↓↓↓
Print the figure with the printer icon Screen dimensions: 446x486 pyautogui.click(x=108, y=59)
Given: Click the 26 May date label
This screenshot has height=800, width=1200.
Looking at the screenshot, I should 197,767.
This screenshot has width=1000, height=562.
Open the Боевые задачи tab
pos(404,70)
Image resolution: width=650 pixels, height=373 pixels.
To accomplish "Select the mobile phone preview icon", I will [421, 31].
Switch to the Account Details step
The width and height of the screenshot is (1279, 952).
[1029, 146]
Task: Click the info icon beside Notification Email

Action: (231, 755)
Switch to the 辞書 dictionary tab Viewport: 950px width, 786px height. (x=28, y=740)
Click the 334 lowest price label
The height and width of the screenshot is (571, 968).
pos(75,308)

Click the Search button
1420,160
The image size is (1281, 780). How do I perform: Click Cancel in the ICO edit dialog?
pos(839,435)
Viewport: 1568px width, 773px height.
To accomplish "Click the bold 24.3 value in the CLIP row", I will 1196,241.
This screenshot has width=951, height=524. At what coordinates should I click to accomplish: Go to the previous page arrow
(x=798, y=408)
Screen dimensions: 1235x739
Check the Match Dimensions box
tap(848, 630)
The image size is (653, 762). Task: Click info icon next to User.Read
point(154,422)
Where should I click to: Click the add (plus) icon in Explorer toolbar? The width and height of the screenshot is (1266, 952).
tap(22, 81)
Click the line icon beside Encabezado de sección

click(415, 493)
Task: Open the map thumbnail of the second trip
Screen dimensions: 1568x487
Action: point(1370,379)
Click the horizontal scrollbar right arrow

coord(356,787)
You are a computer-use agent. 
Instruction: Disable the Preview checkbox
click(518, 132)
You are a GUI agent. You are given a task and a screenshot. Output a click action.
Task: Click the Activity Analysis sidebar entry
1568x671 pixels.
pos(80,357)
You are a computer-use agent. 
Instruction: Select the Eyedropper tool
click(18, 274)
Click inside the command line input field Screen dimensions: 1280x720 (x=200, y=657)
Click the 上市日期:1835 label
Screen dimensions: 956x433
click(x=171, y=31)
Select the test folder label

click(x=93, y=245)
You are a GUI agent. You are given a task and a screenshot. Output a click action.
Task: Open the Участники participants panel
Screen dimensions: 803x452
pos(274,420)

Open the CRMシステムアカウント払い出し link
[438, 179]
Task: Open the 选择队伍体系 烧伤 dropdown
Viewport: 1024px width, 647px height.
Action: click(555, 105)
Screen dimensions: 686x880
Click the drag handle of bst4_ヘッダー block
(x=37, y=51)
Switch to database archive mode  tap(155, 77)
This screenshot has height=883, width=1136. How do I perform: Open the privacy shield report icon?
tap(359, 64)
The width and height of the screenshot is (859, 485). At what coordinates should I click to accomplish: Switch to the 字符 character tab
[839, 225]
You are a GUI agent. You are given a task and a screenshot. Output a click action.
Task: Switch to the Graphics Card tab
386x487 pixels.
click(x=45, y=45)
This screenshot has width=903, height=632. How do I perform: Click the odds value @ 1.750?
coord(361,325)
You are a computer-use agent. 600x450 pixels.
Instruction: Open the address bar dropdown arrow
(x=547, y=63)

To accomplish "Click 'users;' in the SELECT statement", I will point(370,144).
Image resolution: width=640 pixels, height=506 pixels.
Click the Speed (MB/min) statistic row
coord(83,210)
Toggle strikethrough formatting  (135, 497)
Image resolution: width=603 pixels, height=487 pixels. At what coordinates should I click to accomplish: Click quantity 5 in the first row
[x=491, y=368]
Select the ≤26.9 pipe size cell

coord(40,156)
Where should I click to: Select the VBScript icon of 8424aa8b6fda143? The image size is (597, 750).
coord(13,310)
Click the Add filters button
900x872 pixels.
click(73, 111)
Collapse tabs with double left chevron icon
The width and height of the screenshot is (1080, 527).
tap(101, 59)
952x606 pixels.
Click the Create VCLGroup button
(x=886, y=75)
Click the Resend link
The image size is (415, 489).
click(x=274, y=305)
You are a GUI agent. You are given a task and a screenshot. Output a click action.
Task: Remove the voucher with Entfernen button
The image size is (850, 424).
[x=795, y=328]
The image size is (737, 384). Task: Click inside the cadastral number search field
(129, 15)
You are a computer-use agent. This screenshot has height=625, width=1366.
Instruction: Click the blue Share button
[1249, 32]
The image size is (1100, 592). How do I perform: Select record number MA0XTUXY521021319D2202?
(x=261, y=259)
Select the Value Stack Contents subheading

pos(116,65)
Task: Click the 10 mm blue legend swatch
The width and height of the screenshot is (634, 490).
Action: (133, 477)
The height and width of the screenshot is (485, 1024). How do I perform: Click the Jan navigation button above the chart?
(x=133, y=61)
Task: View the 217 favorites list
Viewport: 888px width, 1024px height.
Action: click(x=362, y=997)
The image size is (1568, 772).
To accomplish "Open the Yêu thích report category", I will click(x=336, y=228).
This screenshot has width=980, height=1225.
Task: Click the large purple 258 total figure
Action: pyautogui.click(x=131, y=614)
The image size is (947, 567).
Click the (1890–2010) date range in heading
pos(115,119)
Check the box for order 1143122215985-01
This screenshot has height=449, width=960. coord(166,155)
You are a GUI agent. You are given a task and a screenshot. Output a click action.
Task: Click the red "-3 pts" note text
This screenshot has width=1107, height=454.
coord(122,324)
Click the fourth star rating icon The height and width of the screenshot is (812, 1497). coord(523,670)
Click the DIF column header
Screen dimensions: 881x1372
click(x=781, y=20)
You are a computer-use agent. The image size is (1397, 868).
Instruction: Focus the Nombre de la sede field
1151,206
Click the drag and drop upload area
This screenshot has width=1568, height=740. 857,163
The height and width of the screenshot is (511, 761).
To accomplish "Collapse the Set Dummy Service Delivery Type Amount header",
↑↑↑
(Task directions) Repeat exactly the lines from the one containing "Task: Click the red" to the end of the records.

(Response)
Task: Click the red "-3 pts" note text
This screenshot has width=1107, height=454.
coord(122,324)
Click the fourth star rating icon The height and width of the screenshot is (812, 1497). coord(523,670)
Click the DIF column header
Screen dimensions: 881x1372
click(x=781, y=20)
You are a computer-use agent. The image size is (1397, 868).
Instruction: Focus the Nombre de la sede field
1151,206
Click the drag and drop upload area
This screenshot has width=1568, height=740. 857,163
The height and width of the screenshot is (511, 761).
To accomplish "Collapse the Set Dummy Service Delivery Type Amount header",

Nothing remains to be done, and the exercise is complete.